# eudev-3 dropped firmware loader support

## ayvango

And how should I configure the system without it? I can't disable the kernel option for userspace helper, make menuconfig marks it as mandatory.

What kernel tricks or userspace substitute may be used? I've tried linux-firmware ebuild, but it can't take the place of eudev.

----------

## NeddySeagoon

ayvango,

Firmware loading is a kernel feature.  It should be forced on by any modules that require it.

It can be manually selected so you have support for external kernel modules that need firmware to be loaded too. 

```

  │ Symbol: FW_LOADER [=y]                                                       │  

  │ Type  : tristate                                                             │  

  │ Prompt: Userspace firmware loading support
```

turns on the in kernel firmware loader.  

```
 │ Symbol: FW_LOADER_USER_HELPER [=n]  
```

Passes firmware loading to userspace if kernel firmware loading fails.

There is no userspace firmware loadng any more.

In short, everything should just work as you have  

```
 -*- Userspace firmware loading support
```

----------

## ayvango

 *NeddySeagoon wrote:*   

> ayvango,
> 
> ```
>  │ Symbol: FW_LOADER_USER_HELPER [=n]  
> ```
> ...

 

I have FW_LOADER_USER_HELPER forced to y by menuconfig. And when I load the kernel with eudev-3 I have all firmware loading failed. Should I fix the kernel configuration or fix something with userspace configuration?

----------

## asturm

This breaks kernel 3.4, btw, which does not have direct firmware loading.

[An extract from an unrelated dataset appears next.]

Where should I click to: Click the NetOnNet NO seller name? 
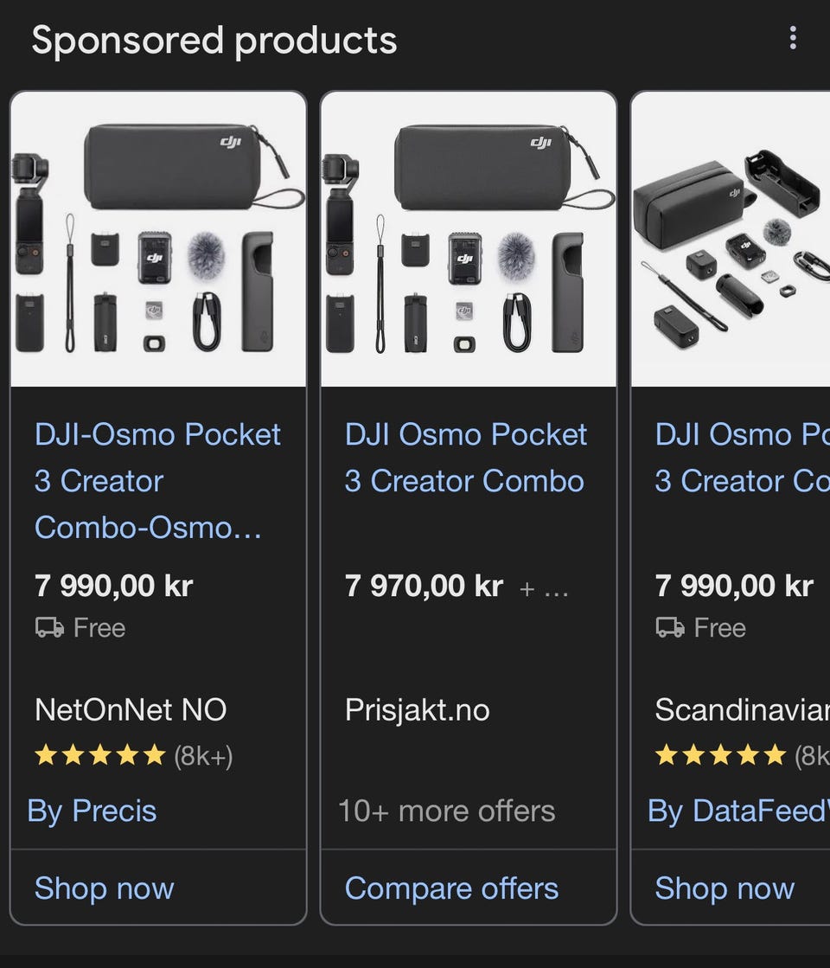131,710
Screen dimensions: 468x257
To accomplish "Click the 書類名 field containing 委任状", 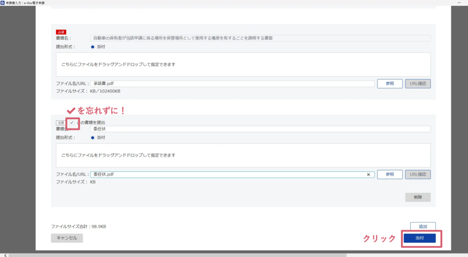I will coord(260,129).

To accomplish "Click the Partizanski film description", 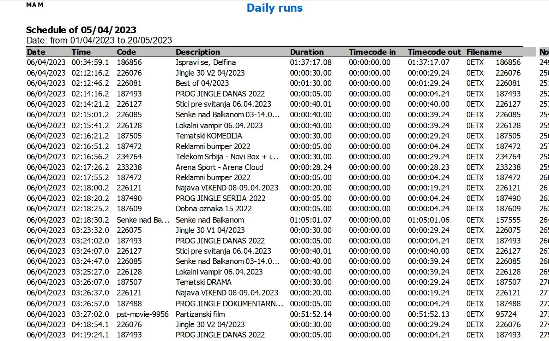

So, same issue as with systemd.

----------

## NeddySeagoon

ayvango,

In menuconfig press / for seach and enter FW_LOADER_USER_HELPER

That will show what it deponds on and what selects it.   I get

```
  │   Depends on: FW_LOADER [=y]                                                                                            │  

  │   Selects: FW_LOADER_USER_HELPER [=n]                                                                                   │  

  │   Selected by: DRM_STI [=n] && HAS_IOMEM [=y] && DRM [=y] && (SOC_STIH415 || SOC_STIH416 || ARCH_MULTIPLATFORM) 
```

This shows the settingins in my kernel.  Yours will be different.

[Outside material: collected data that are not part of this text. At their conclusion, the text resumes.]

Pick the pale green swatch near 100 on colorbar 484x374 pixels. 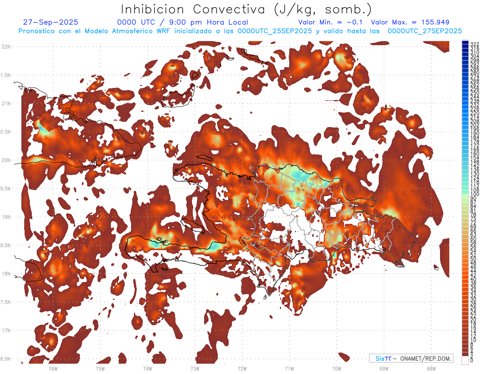coord(465,195)
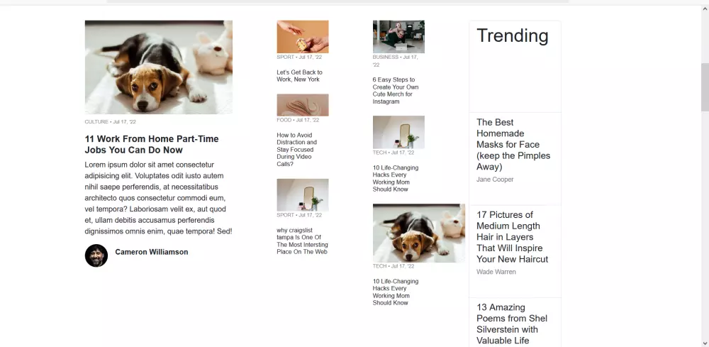
Task: Open the large beagle puppy featured image
Action: pos(159,67)
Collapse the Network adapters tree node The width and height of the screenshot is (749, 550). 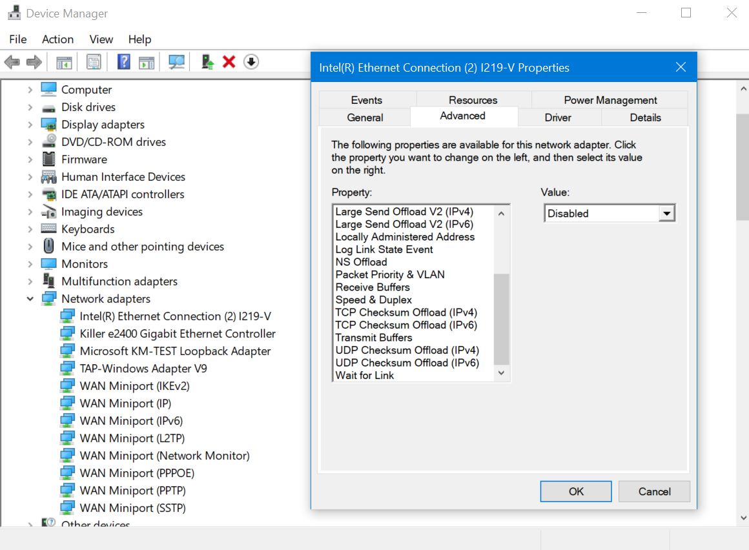click(x=30, y=299)
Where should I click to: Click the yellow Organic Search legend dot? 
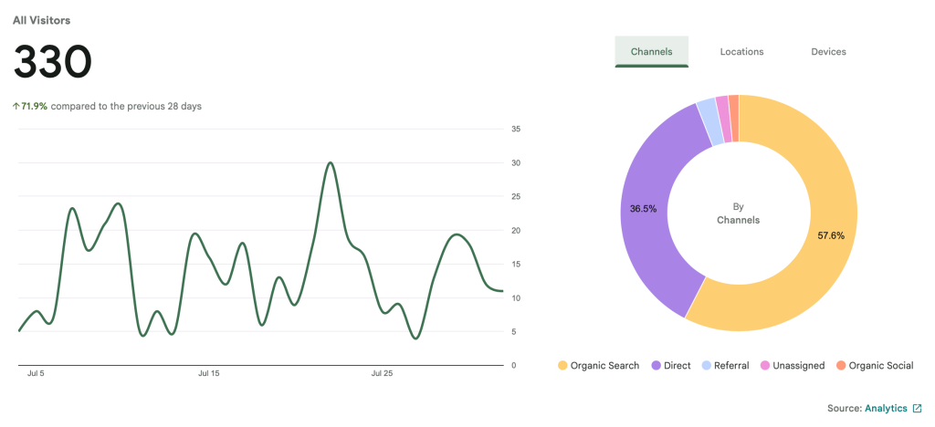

For this expression to evaluate to true  any one or more of  (SOC_STIH415 || SOC_STIH416 || ARCH_MULTIPLATFORM) must be true.

I can't find any of them in kernel 3.19.3.

DRM_STI is for 

```
DRM Support for STMicroelectronics SoC stiH41x Series (DRM_STI)
```

and its not visible unless you are building a kernel for whatever arch that happens to be, so an amd64 and i686 FW_LOADER_USER_HELPER should not be forced on.

----------

## s4e8

This is entry for FW_LOADER_USER_HELPER_FALLBACK. The FW_LOADER_USER_HELPER may be forced by DELL_RBU, a DELL BIOS update interface.

 *NeddySeagoon wrote:*   

> ayvango,
> 
> For this expression to evaluate to true  any one or more of  (SOC_STIH415 || SOC_STIH416 || ARCH_MULTIPLATFORM) must be true.
> 
> 

 

----------

## Anon-E-moose

I masked eudev 2 and above a while back. System works perfectly fine with eudev-1*

----------

## ayvango

NeddySeagoon,

I mistook menu entry "Userspace firmware loader" with FW_LOADER_USER_HELPER. FW_LOADER_USER_HELPER have no presence in menu. It seems to be activated only by dependencies. I switch off FW_LOADER_USER_HELPER_FALLBACK and FW_LOADER_USER_HELPER become disabled. So I manage to configure kernel without FW_LOADER_USER_HELPER

But doing so does not solve the problem. I've tried new kernel with eudev-3 and the system still misses all firmware.

----------

## NeddySeagoon

ayvango,

Please put both your kernel .config file and the dmesg it produces onto a pastebin site and post the links here.

wgetpaste is your friend.

I expect to see some messages about firmware loading failing in dmesg, and maybe why.

Then I can poke about in your kernel to see why.

----------